# [To do]
All that is needed is the number of lines in the records that contain the word "axis", stated without anything else.

==== The records

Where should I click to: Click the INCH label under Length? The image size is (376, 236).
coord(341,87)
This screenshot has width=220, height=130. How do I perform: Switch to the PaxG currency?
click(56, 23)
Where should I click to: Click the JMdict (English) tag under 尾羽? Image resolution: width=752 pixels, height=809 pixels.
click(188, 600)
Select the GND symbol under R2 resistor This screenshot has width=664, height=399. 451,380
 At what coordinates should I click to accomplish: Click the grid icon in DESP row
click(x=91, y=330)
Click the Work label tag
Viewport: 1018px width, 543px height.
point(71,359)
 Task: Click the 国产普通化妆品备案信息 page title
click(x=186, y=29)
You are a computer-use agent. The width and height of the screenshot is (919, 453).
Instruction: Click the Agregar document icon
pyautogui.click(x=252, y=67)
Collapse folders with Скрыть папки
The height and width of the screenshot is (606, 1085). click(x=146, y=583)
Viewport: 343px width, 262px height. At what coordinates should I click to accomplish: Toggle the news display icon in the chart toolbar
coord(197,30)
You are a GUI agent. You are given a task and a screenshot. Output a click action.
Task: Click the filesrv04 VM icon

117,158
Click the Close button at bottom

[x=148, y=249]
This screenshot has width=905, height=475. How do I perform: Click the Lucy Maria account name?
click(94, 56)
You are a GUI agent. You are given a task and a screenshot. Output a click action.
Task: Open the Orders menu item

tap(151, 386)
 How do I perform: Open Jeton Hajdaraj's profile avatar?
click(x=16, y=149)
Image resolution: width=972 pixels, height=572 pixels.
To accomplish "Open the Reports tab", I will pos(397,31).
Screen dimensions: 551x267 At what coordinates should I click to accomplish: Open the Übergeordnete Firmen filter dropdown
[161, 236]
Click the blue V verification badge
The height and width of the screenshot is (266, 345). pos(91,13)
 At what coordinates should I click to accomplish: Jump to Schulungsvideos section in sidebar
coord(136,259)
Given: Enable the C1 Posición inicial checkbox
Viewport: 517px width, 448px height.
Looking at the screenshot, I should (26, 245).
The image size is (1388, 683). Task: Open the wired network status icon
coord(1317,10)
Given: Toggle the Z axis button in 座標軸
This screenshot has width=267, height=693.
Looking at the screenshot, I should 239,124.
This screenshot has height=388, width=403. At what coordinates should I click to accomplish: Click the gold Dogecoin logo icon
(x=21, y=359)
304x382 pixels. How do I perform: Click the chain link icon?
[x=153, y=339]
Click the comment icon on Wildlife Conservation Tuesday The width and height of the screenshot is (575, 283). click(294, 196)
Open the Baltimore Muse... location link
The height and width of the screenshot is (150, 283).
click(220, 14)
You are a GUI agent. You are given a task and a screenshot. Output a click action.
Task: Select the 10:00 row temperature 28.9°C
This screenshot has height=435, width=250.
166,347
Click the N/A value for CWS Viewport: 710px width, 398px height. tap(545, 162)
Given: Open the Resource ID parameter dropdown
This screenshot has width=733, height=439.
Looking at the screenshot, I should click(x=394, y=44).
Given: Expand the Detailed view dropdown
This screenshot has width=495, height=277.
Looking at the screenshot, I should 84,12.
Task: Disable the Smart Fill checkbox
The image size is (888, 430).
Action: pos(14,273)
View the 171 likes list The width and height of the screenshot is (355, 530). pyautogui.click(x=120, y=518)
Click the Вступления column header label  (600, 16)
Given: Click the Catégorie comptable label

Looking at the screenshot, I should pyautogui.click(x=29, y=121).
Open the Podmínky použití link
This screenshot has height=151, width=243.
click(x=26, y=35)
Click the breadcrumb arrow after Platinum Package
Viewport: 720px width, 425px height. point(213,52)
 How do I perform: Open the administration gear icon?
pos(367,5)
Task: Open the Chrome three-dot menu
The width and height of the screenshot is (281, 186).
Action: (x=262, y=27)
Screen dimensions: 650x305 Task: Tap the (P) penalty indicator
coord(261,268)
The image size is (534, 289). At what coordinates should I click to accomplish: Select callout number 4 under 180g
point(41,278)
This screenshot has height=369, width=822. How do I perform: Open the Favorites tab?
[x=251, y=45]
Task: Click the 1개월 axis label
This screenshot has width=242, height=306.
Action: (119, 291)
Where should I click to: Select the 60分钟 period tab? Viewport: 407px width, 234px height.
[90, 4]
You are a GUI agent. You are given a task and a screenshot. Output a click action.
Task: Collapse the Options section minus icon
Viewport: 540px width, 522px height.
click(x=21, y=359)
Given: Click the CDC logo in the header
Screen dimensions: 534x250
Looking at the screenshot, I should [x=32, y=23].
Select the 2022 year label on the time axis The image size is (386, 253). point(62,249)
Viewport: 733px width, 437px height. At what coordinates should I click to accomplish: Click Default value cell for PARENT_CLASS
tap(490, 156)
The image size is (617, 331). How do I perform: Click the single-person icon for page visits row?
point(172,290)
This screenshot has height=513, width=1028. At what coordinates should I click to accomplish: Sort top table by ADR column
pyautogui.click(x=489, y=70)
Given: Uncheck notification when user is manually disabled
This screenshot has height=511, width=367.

========

# [Output for this task]
3